=== GIVEN REQUEST ===
Reproduce the lines of the material from its first line through the line containing "point(193,106)", both ends included.

[Stored items]
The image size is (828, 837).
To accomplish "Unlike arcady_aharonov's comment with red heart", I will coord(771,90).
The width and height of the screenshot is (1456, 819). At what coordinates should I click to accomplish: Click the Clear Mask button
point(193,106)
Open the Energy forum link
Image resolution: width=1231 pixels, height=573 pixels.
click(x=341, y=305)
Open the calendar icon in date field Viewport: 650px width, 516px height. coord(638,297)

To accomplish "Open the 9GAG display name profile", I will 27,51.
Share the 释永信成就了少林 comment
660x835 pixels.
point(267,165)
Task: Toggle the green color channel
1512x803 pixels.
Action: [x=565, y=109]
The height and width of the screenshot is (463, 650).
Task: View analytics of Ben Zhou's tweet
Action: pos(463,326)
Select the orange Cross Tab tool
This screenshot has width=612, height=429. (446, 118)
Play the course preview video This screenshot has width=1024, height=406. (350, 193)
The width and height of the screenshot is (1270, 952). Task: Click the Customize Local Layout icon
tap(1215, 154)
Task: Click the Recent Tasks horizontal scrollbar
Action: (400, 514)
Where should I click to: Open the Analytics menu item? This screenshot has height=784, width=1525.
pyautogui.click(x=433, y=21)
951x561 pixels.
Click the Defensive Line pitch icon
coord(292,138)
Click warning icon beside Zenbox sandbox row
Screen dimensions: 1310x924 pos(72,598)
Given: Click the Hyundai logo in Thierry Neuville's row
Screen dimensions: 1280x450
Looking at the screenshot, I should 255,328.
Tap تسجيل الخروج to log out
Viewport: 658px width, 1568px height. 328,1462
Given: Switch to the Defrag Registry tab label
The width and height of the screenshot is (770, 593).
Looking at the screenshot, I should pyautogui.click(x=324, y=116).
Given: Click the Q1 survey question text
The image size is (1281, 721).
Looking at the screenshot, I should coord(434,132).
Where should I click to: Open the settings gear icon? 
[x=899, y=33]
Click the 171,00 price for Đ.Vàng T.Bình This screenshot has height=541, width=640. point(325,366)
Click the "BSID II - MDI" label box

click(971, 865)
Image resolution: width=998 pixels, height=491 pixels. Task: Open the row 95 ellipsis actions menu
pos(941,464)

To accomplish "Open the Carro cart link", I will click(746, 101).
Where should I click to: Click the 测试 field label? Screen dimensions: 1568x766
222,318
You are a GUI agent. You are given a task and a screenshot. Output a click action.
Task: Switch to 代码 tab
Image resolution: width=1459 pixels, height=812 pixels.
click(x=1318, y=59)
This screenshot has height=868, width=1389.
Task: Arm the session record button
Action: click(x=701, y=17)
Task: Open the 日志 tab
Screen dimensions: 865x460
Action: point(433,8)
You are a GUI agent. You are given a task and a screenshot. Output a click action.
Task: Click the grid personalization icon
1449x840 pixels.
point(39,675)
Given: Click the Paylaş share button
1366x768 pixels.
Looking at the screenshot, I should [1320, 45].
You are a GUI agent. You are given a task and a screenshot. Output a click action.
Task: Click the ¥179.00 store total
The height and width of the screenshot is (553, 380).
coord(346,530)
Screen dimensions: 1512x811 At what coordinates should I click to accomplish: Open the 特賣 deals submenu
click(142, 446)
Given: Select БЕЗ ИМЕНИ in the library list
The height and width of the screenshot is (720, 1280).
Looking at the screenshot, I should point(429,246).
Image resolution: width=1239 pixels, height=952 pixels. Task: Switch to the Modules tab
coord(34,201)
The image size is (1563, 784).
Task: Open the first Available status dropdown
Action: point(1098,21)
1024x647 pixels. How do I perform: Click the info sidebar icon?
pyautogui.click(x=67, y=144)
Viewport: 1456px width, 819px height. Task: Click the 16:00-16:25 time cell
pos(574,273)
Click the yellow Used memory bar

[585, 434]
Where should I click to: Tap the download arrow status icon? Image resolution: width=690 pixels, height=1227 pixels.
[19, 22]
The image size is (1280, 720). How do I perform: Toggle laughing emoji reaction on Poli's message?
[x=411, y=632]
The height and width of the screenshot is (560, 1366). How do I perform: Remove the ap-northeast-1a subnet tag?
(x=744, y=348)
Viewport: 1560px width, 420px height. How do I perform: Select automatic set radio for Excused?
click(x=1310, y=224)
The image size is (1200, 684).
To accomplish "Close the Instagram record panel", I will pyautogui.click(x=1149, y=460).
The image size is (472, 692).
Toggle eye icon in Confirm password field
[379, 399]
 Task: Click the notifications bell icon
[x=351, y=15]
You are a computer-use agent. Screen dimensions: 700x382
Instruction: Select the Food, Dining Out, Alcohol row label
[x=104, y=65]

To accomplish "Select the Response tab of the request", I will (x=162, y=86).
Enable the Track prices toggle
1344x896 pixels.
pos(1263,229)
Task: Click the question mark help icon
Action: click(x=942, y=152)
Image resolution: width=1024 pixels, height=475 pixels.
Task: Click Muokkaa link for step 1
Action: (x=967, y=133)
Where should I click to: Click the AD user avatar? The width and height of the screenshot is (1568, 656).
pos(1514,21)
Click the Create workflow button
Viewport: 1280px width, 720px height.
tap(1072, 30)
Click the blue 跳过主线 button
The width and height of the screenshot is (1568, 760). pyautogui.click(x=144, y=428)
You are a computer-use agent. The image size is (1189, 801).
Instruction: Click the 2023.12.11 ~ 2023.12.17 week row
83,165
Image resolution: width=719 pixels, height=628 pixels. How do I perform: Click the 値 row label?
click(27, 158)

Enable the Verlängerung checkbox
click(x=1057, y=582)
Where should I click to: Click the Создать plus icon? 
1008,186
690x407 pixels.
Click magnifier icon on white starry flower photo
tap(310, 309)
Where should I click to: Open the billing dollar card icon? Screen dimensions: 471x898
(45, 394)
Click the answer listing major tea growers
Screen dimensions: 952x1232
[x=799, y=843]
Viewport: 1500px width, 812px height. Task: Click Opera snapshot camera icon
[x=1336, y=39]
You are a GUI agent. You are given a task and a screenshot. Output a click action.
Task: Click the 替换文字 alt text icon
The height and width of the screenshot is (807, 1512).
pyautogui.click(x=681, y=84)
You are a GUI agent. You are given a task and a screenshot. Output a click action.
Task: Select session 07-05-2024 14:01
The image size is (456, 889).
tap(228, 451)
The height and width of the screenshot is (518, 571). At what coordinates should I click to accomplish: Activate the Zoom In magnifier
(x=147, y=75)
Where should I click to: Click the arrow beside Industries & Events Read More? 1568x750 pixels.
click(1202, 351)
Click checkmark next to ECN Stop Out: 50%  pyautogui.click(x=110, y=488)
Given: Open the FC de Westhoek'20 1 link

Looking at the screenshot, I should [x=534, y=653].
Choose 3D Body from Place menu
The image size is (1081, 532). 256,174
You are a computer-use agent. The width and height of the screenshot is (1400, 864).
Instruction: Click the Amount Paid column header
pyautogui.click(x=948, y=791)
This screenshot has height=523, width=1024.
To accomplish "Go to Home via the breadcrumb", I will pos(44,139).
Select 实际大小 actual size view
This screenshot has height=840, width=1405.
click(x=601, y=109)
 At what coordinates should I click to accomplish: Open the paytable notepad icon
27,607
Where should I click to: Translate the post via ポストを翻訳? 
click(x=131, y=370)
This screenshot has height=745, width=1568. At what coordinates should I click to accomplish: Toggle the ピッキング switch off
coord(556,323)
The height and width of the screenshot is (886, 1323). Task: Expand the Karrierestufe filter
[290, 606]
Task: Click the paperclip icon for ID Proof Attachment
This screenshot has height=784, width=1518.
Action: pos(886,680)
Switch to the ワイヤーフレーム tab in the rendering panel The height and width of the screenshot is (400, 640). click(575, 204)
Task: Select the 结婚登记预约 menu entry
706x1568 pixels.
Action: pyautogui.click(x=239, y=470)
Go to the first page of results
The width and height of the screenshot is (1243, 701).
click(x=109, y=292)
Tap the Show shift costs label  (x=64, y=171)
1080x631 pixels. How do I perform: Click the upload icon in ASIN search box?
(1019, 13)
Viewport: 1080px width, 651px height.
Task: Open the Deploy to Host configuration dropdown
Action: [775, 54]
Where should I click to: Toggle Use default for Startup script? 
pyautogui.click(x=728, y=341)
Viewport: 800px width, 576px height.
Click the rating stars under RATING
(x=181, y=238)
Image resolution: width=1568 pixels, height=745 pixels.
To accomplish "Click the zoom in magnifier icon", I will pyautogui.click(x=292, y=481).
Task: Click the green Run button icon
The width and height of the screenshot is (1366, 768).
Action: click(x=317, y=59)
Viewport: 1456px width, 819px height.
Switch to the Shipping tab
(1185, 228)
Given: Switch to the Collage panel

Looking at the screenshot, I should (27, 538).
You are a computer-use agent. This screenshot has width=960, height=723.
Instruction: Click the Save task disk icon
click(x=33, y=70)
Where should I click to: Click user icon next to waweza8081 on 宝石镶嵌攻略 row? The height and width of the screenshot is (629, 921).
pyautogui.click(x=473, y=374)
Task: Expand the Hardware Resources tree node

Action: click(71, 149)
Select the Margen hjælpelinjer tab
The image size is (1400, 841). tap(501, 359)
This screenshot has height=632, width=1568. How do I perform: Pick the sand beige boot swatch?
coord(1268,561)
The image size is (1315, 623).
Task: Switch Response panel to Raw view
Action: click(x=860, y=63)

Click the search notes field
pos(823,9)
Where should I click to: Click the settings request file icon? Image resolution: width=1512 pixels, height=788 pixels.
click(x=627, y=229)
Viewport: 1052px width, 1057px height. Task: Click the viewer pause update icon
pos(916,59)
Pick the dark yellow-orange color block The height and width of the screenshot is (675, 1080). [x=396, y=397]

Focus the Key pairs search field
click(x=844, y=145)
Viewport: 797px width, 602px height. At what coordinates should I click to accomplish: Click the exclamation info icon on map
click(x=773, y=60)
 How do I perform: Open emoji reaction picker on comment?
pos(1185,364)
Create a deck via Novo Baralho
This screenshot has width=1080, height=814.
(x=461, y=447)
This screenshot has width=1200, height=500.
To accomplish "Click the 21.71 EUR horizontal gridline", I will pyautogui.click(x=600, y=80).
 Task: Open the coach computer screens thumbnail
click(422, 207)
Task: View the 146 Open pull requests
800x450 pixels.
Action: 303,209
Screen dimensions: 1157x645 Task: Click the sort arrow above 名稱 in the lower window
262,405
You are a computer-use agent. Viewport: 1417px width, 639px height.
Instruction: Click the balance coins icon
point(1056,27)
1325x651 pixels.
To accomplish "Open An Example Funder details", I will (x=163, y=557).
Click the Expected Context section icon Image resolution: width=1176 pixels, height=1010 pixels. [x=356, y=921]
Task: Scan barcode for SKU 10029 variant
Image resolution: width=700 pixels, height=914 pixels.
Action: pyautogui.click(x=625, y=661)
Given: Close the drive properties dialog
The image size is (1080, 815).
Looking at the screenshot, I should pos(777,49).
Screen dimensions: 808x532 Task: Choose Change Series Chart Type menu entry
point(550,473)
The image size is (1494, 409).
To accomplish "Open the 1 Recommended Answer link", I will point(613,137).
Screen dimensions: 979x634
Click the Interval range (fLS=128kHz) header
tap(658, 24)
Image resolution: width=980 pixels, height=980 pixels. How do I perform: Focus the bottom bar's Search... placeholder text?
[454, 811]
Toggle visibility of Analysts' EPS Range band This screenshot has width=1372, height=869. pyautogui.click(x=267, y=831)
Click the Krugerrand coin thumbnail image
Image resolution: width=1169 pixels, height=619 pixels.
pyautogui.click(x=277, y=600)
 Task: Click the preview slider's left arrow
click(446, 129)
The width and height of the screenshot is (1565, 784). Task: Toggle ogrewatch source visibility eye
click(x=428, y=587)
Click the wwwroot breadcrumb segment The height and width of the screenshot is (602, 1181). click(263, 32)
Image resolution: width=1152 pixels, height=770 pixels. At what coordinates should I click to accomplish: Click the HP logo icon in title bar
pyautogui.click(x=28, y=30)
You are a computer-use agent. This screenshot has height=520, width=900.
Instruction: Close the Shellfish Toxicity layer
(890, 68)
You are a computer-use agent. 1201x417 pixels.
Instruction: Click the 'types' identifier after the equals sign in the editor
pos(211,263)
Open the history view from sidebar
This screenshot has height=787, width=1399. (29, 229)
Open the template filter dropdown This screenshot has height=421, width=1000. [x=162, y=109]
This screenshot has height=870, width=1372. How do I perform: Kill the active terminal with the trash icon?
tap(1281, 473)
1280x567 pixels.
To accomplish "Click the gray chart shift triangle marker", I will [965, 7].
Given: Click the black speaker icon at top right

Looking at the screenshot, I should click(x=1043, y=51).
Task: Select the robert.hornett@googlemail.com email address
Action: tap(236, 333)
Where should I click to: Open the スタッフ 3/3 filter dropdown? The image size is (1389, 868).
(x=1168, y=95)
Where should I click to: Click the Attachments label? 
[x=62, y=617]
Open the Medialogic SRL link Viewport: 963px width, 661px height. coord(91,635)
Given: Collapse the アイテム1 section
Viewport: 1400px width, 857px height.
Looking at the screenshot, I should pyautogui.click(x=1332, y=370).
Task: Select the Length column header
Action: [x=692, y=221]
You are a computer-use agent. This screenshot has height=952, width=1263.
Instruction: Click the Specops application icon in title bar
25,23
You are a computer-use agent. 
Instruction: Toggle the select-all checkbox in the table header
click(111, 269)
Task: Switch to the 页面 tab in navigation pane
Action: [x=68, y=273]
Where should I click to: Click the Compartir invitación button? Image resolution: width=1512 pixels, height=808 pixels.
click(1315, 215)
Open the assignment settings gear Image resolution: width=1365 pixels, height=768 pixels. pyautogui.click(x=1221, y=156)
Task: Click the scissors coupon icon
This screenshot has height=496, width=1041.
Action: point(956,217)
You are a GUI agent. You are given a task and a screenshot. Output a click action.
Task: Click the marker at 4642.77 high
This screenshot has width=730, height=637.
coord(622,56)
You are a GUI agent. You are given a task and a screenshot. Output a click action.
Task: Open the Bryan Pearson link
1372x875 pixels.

=== RIGHT ANSWER ===
The image size is (828, 837).
To accomplish "Unlike arcady_aharonov's comment with red heart", I will coord(771,90).
The width and height of the screenshot is (1456, 819). At what coordinates should I click to accomplish: Click the Clear Mask button
point(193,106)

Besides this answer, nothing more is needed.